→ EXERCISE REQUIREMENTS:
Any picture among the records should be left out, please; retype the rest exactly.

[[ INPUT FOR THIS TASK, beginning ]]

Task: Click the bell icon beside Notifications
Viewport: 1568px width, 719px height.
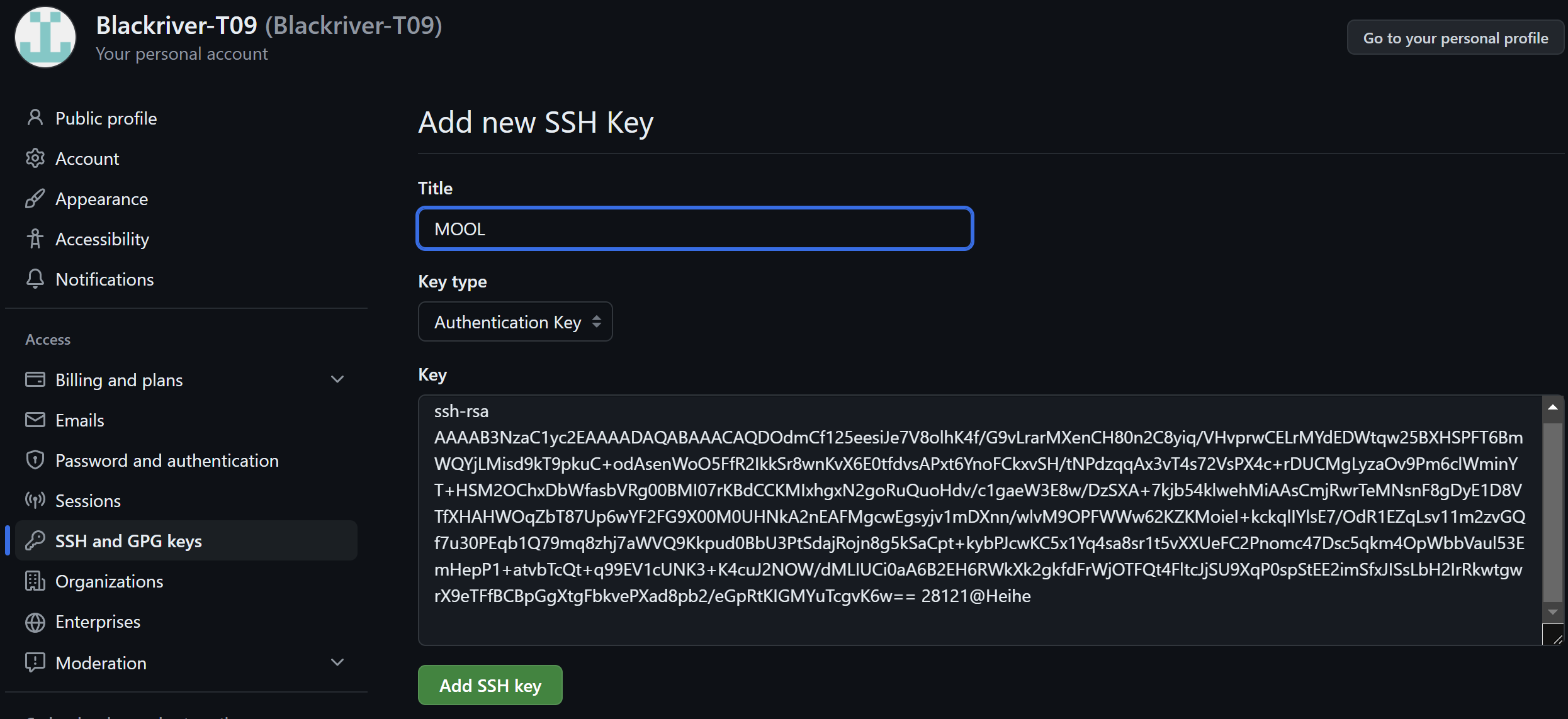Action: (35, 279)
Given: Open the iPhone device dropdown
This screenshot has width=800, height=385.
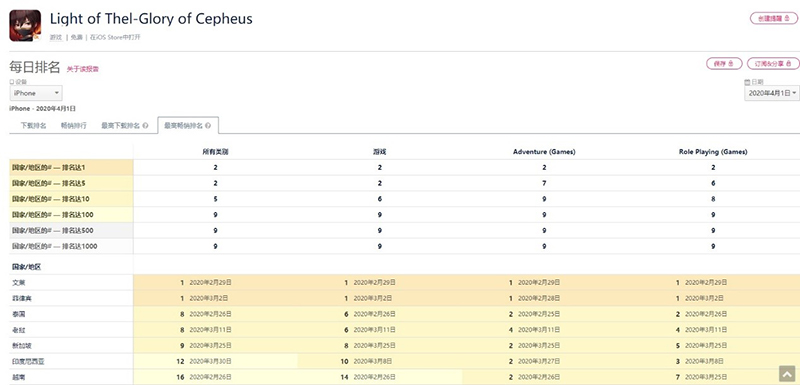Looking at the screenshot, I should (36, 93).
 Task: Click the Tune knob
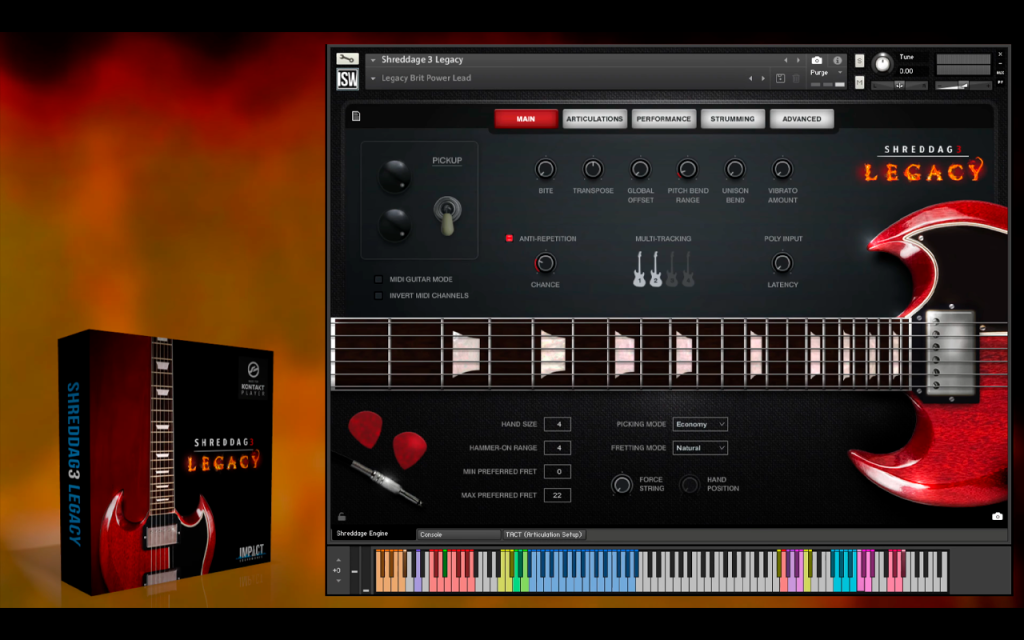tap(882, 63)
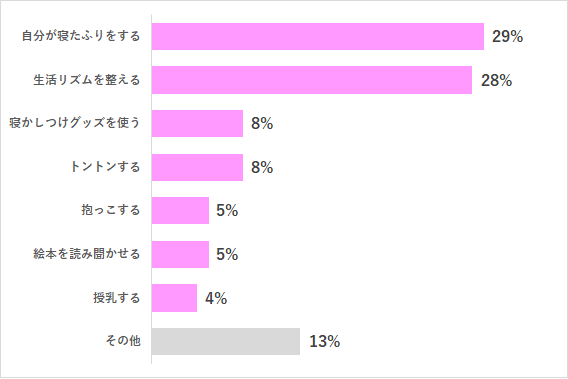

[[ INPUT FOR THIS TASK, end ]]

→ ANSWER TO THIS TASK:
Task: Click the bell icon beside Notifications
Viewport: 1568px width, 719px height.
Action: (35, 279)
Given: Open the iPhone device dropdown
This screenshot has width=800, height=385.
Looking at the screenshot, I should (36, 93).
 Task: Click the Tune knob
tap(882, 63)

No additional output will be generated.